Parents often notice the first signs of autism in their children at around 12 to 18 months. Maybe a child isn’t making eye contact, or won’t smile when mom or dad walks in the door.

But a new study suggests there is evidence of autism in the brain even earlier—well before a child’s first birthday—and that the signs can be seen on a magnetic resonance imaging (MRI) scan. “We’re learning that there are biological changes that occur at [the time] or before the symptoms start to emerge,” says Geraldine Dawson, a clinical psychologist and autism researcher at Duke University who was not involved in the new work. “It’s the ability to detect autism at its very earliest stages that’s going to allow us to intervene before the full syndrome is manifest.”

For the study, published this week in Nature, researchers conducted MRI scans on 150 children three times: at six months old, one year and two years. Just over 100 of the children were at high risk because they had an older sibling diagnosed with autism. The faster growth rate of the surface areas of their brains correctly predicted eight times out of 10 which of the high-risk children would go on to be diagnosed with the condition.

Enlargement of the brain seemed to correlate with the arrival of symptoms, says Heather Hazlett, a psychologist at the University of North Carolina’s Carolina Institute for Developmental Disabilities (CIDD), and the paper’s lead author. Still, with only 100 at-risk children, the study is too small to be considered definitive—nor should doctors rush to use MRIs to diagnose autism, Hazlett says.

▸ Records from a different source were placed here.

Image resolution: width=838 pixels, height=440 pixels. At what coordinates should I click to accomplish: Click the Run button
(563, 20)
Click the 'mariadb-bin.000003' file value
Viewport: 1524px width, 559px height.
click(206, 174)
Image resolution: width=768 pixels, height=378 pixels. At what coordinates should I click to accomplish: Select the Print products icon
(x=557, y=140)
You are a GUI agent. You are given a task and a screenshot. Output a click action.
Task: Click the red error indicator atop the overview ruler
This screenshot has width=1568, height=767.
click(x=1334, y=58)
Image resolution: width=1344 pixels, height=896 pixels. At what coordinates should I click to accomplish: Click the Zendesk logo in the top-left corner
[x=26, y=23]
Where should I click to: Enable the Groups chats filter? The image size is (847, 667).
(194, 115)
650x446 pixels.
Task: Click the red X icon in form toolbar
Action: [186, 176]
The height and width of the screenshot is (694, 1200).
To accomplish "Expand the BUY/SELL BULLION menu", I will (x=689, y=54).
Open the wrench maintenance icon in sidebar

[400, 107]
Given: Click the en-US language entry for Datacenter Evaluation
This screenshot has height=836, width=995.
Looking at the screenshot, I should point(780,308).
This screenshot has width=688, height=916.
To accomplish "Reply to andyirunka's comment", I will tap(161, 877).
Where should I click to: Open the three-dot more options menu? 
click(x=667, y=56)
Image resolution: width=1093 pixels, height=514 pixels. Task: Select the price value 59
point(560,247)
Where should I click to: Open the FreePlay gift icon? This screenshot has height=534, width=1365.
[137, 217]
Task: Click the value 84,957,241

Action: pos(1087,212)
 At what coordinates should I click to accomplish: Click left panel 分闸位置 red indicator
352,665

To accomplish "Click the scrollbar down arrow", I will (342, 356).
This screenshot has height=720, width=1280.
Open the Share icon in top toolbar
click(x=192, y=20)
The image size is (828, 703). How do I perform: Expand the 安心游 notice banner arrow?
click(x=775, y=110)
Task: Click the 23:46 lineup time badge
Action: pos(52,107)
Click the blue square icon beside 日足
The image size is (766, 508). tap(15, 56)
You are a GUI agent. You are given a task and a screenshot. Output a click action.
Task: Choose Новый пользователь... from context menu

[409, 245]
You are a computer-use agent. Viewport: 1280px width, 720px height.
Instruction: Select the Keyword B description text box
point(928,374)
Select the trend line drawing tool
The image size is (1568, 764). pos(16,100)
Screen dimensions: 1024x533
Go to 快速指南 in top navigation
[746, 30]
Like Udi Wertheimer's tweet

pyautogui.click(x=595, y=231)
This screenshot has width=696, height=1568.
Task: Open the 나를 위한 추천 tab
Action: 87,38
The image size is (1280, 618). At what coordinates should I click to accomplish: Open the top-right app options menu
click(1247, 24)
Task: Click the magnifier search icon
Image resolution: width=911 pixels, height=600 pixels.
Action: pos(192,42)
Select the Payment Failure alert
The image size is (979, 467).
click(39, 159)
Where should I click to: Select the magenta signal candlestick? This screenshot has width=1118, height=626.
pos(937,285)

But if the study results are confirmed in future research, it could offer a new option for screening high-risk children before their symptoms become obvious—and possibly at a time when treatment will be most effective. The faster pattern of brain growth “is a potential biomarker that could be used to identify those infants who perhaps could benefit from early stimulation,” Dawson says. “This could help those children have the best outcomes.”